To evaluate whether HCQ-HMSNs increase the sensitivity of tumors to RT, mouse xenograft tumors were treated with PBS (control group), RT alone, HCQ plus RT, HCQ – HMSN alone, and HCQ-HMSN plus RT. Free HCQ and HCQ-HMSNs were injected intravenously on day 1 and day 2, respectively, and RT was performed on day 2. The RT treatment alone led to inhibition of tumor growth by 41.1% compared to the control group (**P < 0.01). However, the combination of HCQ with RT did not enhance the therapeutic efficacy of RT. Interestingly, the treatment with only HCQ-HMSNs resulted in tumor growth inhibition by 31.1% (*P < 0.05). Notably, the mean tumor size of the HCQ-HMSN plus RT- treated group was greatly reduced by 82.8% and 70.8% compared to the control group and RT-treated group on day 14, respectively (***P < 0.001, Fig. 6a).

After 24 h of RT (i.e., on day 3), 2.3-fold increases in the LC3B levels (*P < 0.05) in tumor sections were observed compared to the control group (Fig. 6b). When RT was combined with HCQ-HMSNs, the LC3B levels were further increased (5.7-fold compared to the control group, ***P < 0.001; 2.5-fold compared to the RT-treated group, **P < 0.01), which is consistent with the in vitro study (Fig. 4a). As mentioned above, autophagy protects cancer cells from multiple stresses and delays apoptotic cell death in response to DNA damage. Therefore, the tumor sections on day 3 were also stained with the caspase-3 assay kit for apoptosis analysis (Fig. 6c). As a result, a significant increase in apoptotic cells was observed in the HCQ-HMSN-treated tumors compared to the tumors in the other groups (*P < 0.05), indicating that the HCQ-HMSNs accumulated in the tumors sensitized cancer cells to RT.

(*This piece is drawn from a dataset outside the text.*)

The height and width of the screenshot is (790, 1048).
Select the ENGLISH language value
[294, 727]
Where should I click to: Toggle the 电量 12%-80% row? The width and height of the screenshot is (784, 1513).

Previous reports showed that achieving a sufficiently high concentration of HCQ for autophagy inhibition in target tumors is difficult because of their nonspecific biodistribution in vivo after administration and the acidic tumor microenvironment [10]. In this study, no therapeutic benefit was observed in the HCQ and RT group, which indicates insufficient delivery of HCQ to tumor tissues at the tested dose. In contrast, tumor growth inhibition by HCQ-HMSN alone and the data in Fig. 6 support the achievement of efficient delivery of HCQ to tumor tissues. Wang et al. also showed that HCQ-loaded liposomes lead to improved accumulation of the drug in the tumors and a better chemotherapeutic effect on B16F10 melanoma compared with the HCQ treatment [12]. In the current study, the combined HCQ- HMSNs and RT treatment lead to significant enhancement in the tumor growth compared with the RT treatment alone owing to the efficient delivery of HCQ to the tumor tissues and the increase in the sensitivity to RT by autophagy inhibition.

3.6 In vivo biocompatibility of HCQ-HMSNs

Next, we assessed the biocompatibility of HCQ-HMSNs by analyzing the histopathology of major organs, blood biochemistry profiles, and body weight changes of the mice (Fig. 7 and Fig. S5, Supporting Information). No significant histological changes of the organs were observed in any of the groups and none of the blood biomarkers was significantly varied by the treatment with HCQ-HMSNs compared with those in the PBS-treated control group. Furthermore, there was no statistical difference in the bodyweight of the mice in each group compared with those of the control group. These results confirmed the biocompatibility of HCQ-HMSNs.

4. Conclusions

Here, we showed that, as radiosensitizers, HCQ-HMSNs effectively inhibit radiation- induced autophagy, thus overcoming radioresistance. The HMSNs enhanced the delivery of HCQ to tumors and significantly inhibited the radiation-induced autophagy and induced cancer cells apoptosis and tumor growth inhibition. Therefore, HCQ-HMSNs are a new effective and safe nanomedicine strategy for combining of conventional RT and the autophagy inhibitor HCQ through systemic delivery to tumor tissues.